Note: A "brain fart" is a completely meaningless statement, the term was invented as an excuse to discount mysteries and not think about them. It makes people dumber every time it is uttered.
Everyone lovvvves to talk the talk, ie "humans really don't know as much about the world as they'd like to believe", but no one that I know walks the walk. Everyone is way too eager to place mysteries in the "solved" box, even when the evidence is inadequate for any sort of conclusion.
True, conclusions make us feel intelligent and safe in a scary world, because that is their purpose. It all comes down to whether a person wants to know or whether a person wants to have the feeling of knowing. You can get the feeling of knowing for much cheaper than the cost of actually knowing.
This doesn't mean that I believe OOBE's and those other things are something magical. I don't believe anything because they are mysteries. As in unknown.
Well spoken David, the comments about evolution. It is not only religious people that are opposing Darwinian evolution, that's a tactical method being used by the scientific community to make people shut up and conform.
Firstly, evolution is a huge interest of mine... when I first started learning about evolution subjects I joined a Darwinian yahoo group and an ID yahoo group.
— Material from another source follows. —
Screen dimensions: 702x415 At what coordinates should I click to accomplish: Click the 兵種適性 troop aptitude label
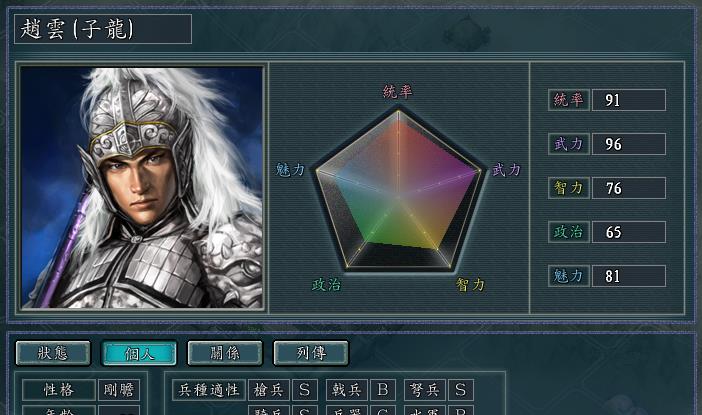[209, 390]
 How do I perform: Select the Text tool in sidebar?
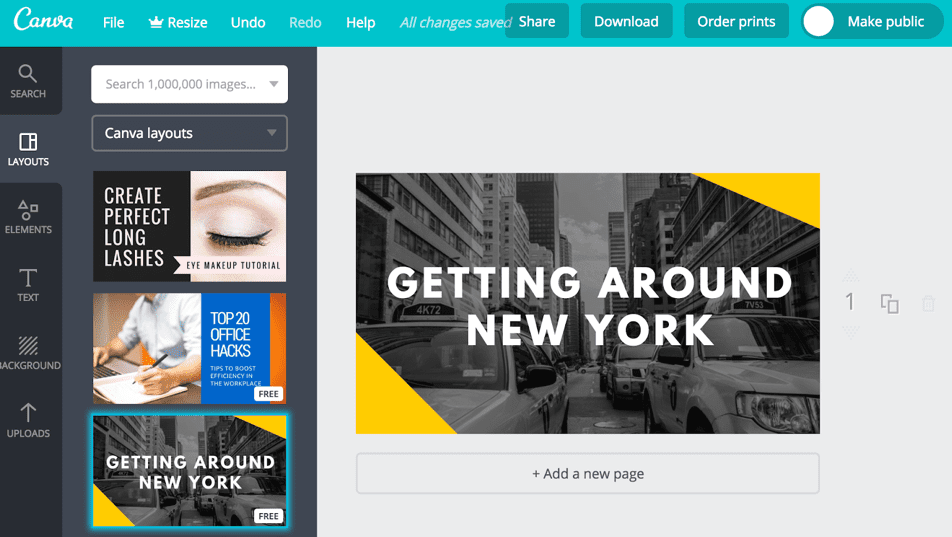pyautogui.click(x=28, y=285)

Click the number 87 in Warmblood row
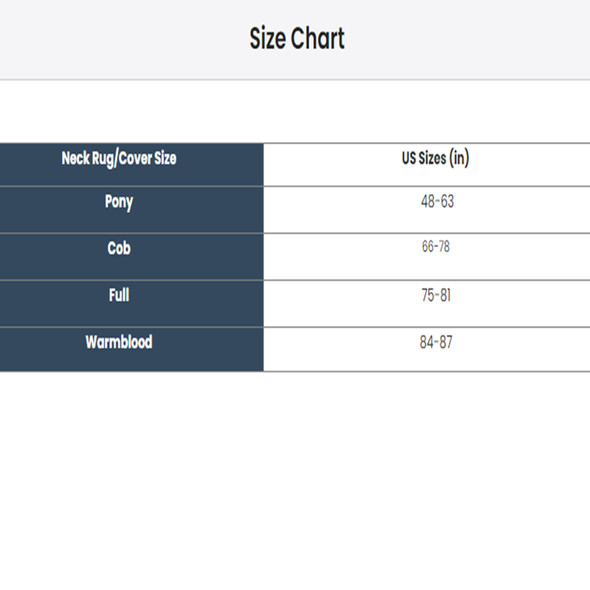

When you strip away the semantics and fluff you get this: just as there is no support for an omnipotent God as the catalyst behind human evolution, there is absolutely no support for random mutation as the catalyst. This is the key factor in evolution, religious people have the agenda of injecting God into the evolutionary process, and the Darwinians have a definite agenda of injecting randomness into the evolutionary process. Think about it: An institution that comes into existence as an opposition to another institution naturally has an agenda that specifically opposes them.
Then again there are the sensible people: evolution obviously exists, but there is no reason to place either God or randomness in the position of the hand that guides it. Evolution at its center is still a mystery.
Even further, his comments on the bigfoot film. I'll be the first to say that it may very well be a hoax, but his idea of "evidence" is actually not evidence at all. As far as I know, the film-maker has never admitted that it's a hoax, a guy came forward and claimed he was the man in the suit. Does he even have the suit? Where's the film that recreates the footage with this hoaxer? After all the time put into this film, if it was conclusively proven a hoax, this re-creation would OBVIOUSLY have been made.
What if I come forward and claim that I was the real guy who spoke at the white house dinner in 2006 and I was just wearing a Stephen Colbert suit? You can't prove that I didn't... so it must be true.
Sorry but this skeptic has the same problem as the true believers: pretending to know things that he clearly does not.